I love reading computer manuals, be they about software architecture, algorithmic, programming, security, cloud storage and operations, big data, machine learning or others.
The following text is taken from the book “AntiPatterns: Refactoring Software, Architectures, and Projects in Crisis“
Root Causes: Ignorance, Sloth
The Spaghetti Code AntiPattern is the classic and most famous AntiPattern; it has existed in one form on another since the invention of programming languages. Nonobject-oriented languages appear to be more susceptible to this AntiPattern, but it is fairly common among developers who have yet to fully master the advanced concepts underlying object orientation.

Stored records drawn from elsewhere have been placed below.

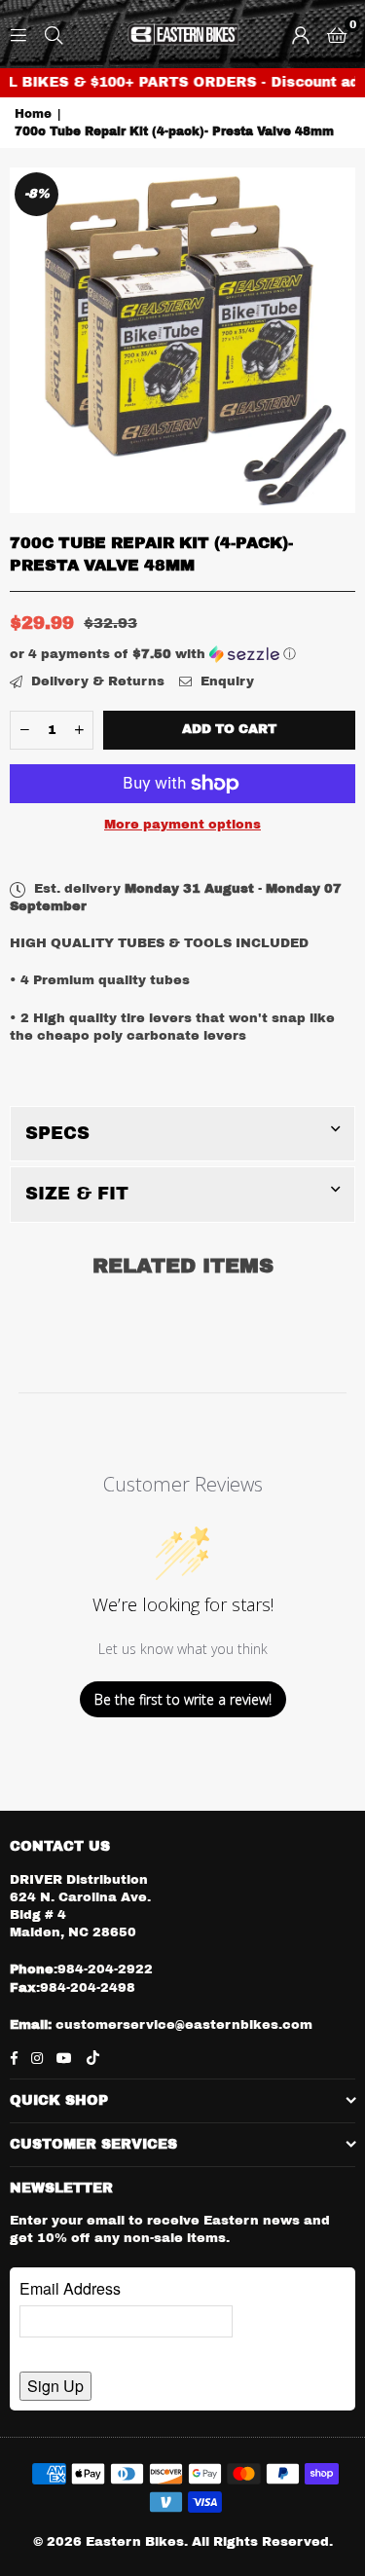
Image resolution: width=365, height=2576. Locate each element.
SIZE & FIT (76, 1193)
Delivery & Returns (95, 681)
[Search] (53, 34)
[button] (336, 34)
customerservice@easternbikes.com (182, 2025)
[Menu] (18, 34)
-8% (37, 194)
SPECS (57, 1133)
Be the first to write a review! (183, 1699)
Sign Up (55, 2385)
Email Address (70, 2288)
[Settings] (300, 34)
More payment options (182, 824)
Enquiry (225, 681)
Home (33, 114)
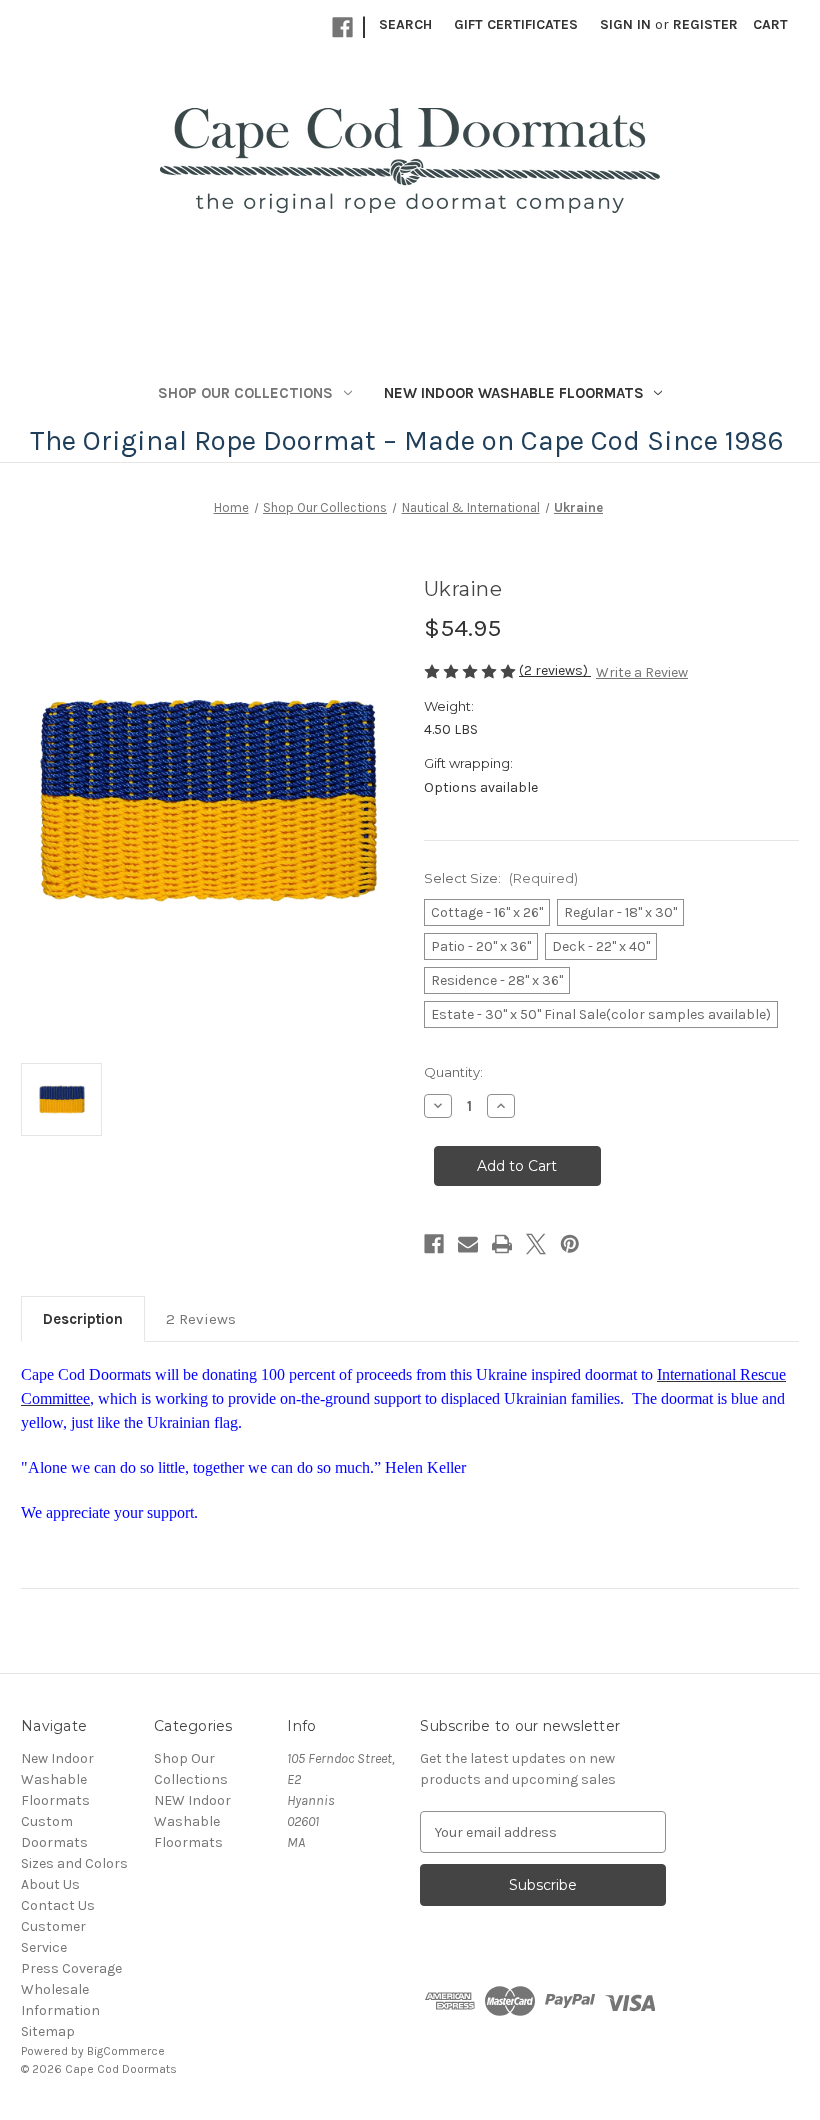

Spaghetti Code appears as a program or system that contains very little software structure. Coding and progressive extensions compromise the software structure to such an extent that the structure lacks clarity, even to the original developer, is he or she is away from the software for any length of time. If developed using an object-oriented language, the software may include a small number of objects that contain methods with very large implementations that invoke a single, multistage process flow. Furthermore, the object methods are invoked in a very predictable manner, and there is a negligible degree of dynamic interaction between the objects in the system. The system is very difficult to maintain and extend, and there is no opportunity to reuse the objects and modules in other similar systems.
SYMPTOMS AND CONSEQUENCES
– After code mining, only parts of objects and methods seem suitable for reuse. Mining Spaghetti Code can often be a poor return on investment; this should be taken into account before a decision to mine is made.
– Methods are very process-oriented; frequently, in fact, objects are names as processes.
– The flow of execution is dictated by object implementation, not by the clients of the objects.
– Minimal relationships exist between objects.
– Object-oriented talent from industry is difficult to retain.
– Follow-on maintenance efforts contribute to the problem.
“First things first, second things never.” – Shirley Conran
– Inexperience with object-oriented design technologies.
– No mentoring in place; ineffective code reviews.
– No design prior to implementation.
– Frequently the result of developers working in isolation.
The Spaghetti Code AntiPattern is reasonably acceptable when the interfaces are coherent and only the implementation is spaghetti. This is somewhat like wrapping a nonobject-oriented piece of code. If the lifetime of the component is short and cleanly isolated from the rest of the system, then some amount of poor code may be tolerable.
The reality of the software industry is that software concerns usually are subservient to business concerns, and, on occasion, business success if contingent on delivering a software product product as rapidly as possible. If the domain is not familiar to the software architects and developers, it may be better to develop products to gain an understanding of the domain with the intention of designing products with an improved architecture at some later date.